BRF - Brasil Foods
Av. Escola Politécnica, 760 - Jaguaré
05350-901 - São Paulo - SP Brazil
BRF – Brasil Foods, the corporate name under which Perdigão is now registered, is celebrating 75 years of activities this year. Today it is one of the biggest foodstuffs companies in Latin America. It is the third largest company in the butchery of poultry in Latin America, and is amongst the ten largest pig butchers in the world, whilst it is also one of the leading Brazilian companies in the area of milk collection. It is a company that operates on an international scale with its products reaching more than 110 countries.
Once the merger process with Sadia has been completed, BRF – Brasil Foods will be one of the biggest and most efficient processed foodstuffs companies in the world. On August 18 this year, the merger of Sadia's ordinary and preferential capital stock into BRF- Brasil Foods was approved by the shareholders of the two companies. With this move, Sadia became a wholly-owned subsidiary of BRF, but the companies will continue to maintain their operations and structures entirely separate until CADE publicly announces its position on the merger.
A CONTINUOUS RHYTHM OF EXPANSION
An open corporation, Brasil Foods has been a member of the Bovespa (São Paulo Stock Exchange) New Market since 2006, as such consolidating its position of management excellence, with its control being diffuse and dispersed thus ensuring equalitarian rights to shareholders and offering an even greater standard of transparency to its operations.
Offering quality and innovation to the consumer is one of BRF's values. For the company, innovation implies the continuous development of new products, successive improvements in quality, the implementation of new technologies and rigorous control of the production processes in order to guarantee the security of the foods. The result of these dynamics is an increase in the company's competitive standing which in turn allows the company to offer the best product at a fair price, thereby reaching a greater number of consumers who are conscious of practicing their roles as citizens, and, as such, are demanding, aware and selective.

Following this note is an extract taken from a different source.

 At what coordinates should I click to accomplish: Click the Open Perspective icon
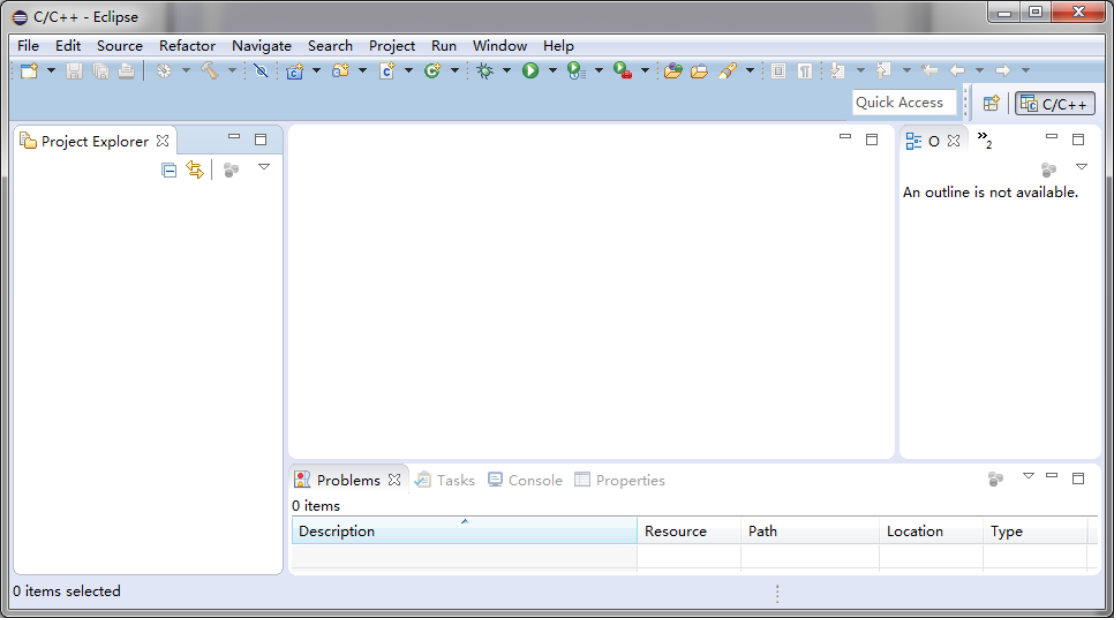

This positioning is reflected in a portfolio of more than 1,500 items that are destined for both the domestic and overseas markets, with brands including Perdigão, Chester, Turma da Mônica, Batavo, Borella, Perdix, Confiança and Elege, amongst others.

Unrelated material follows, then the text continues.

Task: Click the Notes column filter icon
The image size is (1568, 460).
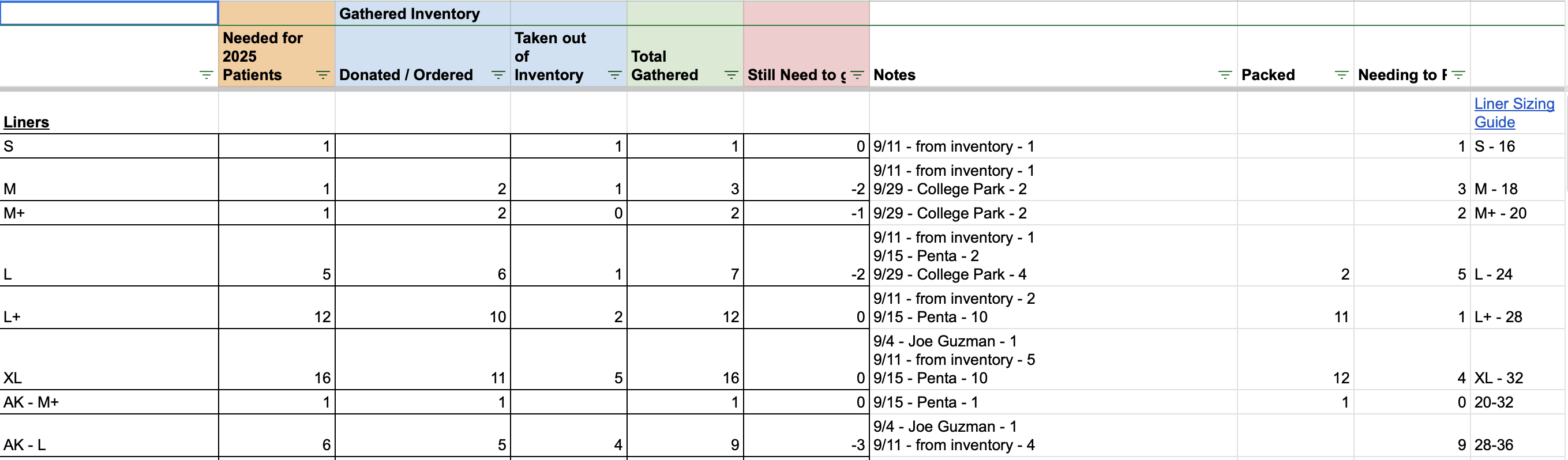Action: tap(1224, 75)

The company currently employs more than 57,000 people and operates industrial units in eight Brazilian states, as well as another four overseas (Argentine, the UK, Holland and Romania). The company's commercial offices are established in the UK, Holland, Hungary, Spain, Austria, Italy, France, Russia, the United Arab Emirates (Dubai), Singapore, Japan and the Island of Madeira (Portugal), and there is also a distribution center in Holland.
A HISTORY OF PIONEERING
In 1934, a small groceries business was born in Vila das Perdizes (Santa Catarina State), under the command of the descendents of two Italian immigrant families – the Ponzonis and the Brandalises. The emporium paved the way for Perdigão, today BRF – Brasil Foods.
The strength and courage of those pioneers only helped the company grow. In 1939, the company started its industrial activities with a small abattoir and pork-products factory. Two years later, the slaughter of pigs reached 100 animals per day, a record at that time. The company's destiny had been sketched out: to grow side-by-side with the development of Brazil.

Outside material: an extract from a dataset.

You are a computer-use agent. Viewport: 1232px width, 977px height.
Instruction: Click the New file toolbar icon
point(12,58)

The brands involved with this commitment have been woven into the rise of the company since the beginning. In 1954, when 'Vila das Perdizes' became the municipality of Videira, investments started in poultry farming. Once again, the vision of the company's founders led the company to start the implementation of a revolutionary system for the production of poultry and pork in the region: vertical integration, bringing together the company's technology with the serious and dedicated work of the producers.
With this initiative, perfected over the years and extended into the other regions where it is present, the company has participated in the interiorization of development, privileging the small producer, providing incentives for family farming and, as a result, contributing to the debate over the rural exodus.